Until recently, Australian insolvency laws have made it difficult for businesses in financial trouble to re-establish themselves through restructuring. The problem is that because directors of companies can be held liable for trading whilst insolvent, they’ve tended to enter straight into voluntary administration to protect themselves from liability, but without considering other options.

When this occurs, suppliers and business partners decide they company is an unacceptable risk and use the ‘ípso facto’ clause to terminate their contracts, leaving the company with even less chance of survival. The ipso facto clause (also known as the bankruptcy clause) is a provision in a contract that permits its termination as a result of the bankruptcy, insolvency or diminished financial condition of a party.

Why the changes?

To overcome these issues, the Federal Government has drafted new legislation that will come into effect in July of this year. This legislation will not only offer a ‘safe harbour’ for directors, protecting them from liability for insolvent trading as long as they’re involved in legitimate reconstruction efforts, but it’ll also prevent suppliers from using the ipso facto clause to terminate their contracts on the basis of insolvency.

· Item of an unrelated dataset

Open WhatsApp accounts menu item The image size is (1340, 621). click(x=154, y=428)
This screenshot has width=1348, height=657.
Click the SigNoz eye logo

The reforms are the result of recommendations from the Productivity Commission in their Report on Business Set-up, Transfer and Closure. In this report, the Commission notes that Australia’s current insolvency laws don’t provide enough incentive for company directors to attempt to restructure when the company experiences financial difficulties.

The report recommended that the Corporations Act should be amended to include a safe harbour defence against insolvent trading and make ipso facto clauses unenforceable if a business is in administration, a scheme of arrangement, or receivership.

The details

Since the initial draft legislation, several amendments have been made and the final legislation now looks like this:

  • Safe harbour applies from the time the director begins to suspect the company may become insolvent and starts working on a course of action that’s likely to lead to a better outcome for the company than immediate liquidation or administration would.
  • The legislation also protects directors from insolvent trading liability as a result of any debts they incur in connection with taking this course of action.
  • The stay on ipso facto clauses also applies to self-executing or automatic clauses in contracts which come into effect without the need for one party to enforce them.
  • When the stay ends will depend on the type of restructuring the company is undergoing (i.e. administration – ends when the company is wound up. Receivership – ends when the receiver’s control ends. A scheme of arrangement – ends 3 months after being announced).
  • The legislation won’t prevent parties from enforcing their right to terminate the contract for reasons other than insolvency, such as for non-performance.
  • There’s a grandfathering provision, meaning the stay on ipso facto clauses only applies to new contracts entered into after the Corporations Act amendments take effect in July.

The result

One of the reasons for the amendments was that the Report highlighted the need for a cultural change in the way we view company directors who fail and stigmatise business failure in general. The Safe Harbour legislation will hopefully encourage directors to take reasonable risks to try and help their company to recover, rather than simply opting for administration or liquidation out of fear for their own liability.

There’s no such stigma surrounding business failure in countries such as the USA, where innovation and entrepreneurship are focused on far more than the penalties for failure. Our new legislation is aimed at encouraging a similar change in focus here in Australia.

The ipso facto termination of contracts can not only limit a company’s opportunities to undertake a restructure, but can actually cause business failure. So the new legislation will hopefully give struggling companies a much better chance to get back on their feet, or at the very least help them to maintain their value.

Of course, reforms such as these don’t take the position of creditors into account, who are the ones who need the most protection in the event of insolvency. So it’ll be interesting to see what the fallout is when the legislation comes under review in two years time.

One outcome could be that, without the protection of ipso facto clauses, some parties may implement measures to monitor key client performance against contracts, so they’ll have plenty of forewarning if a client is heading for financial trouble. Another may be that, because ipso facto stays don’t apply to contracts created prior to the new legislation, many companies may opt to alter their existing contracts rather than enter into new ones.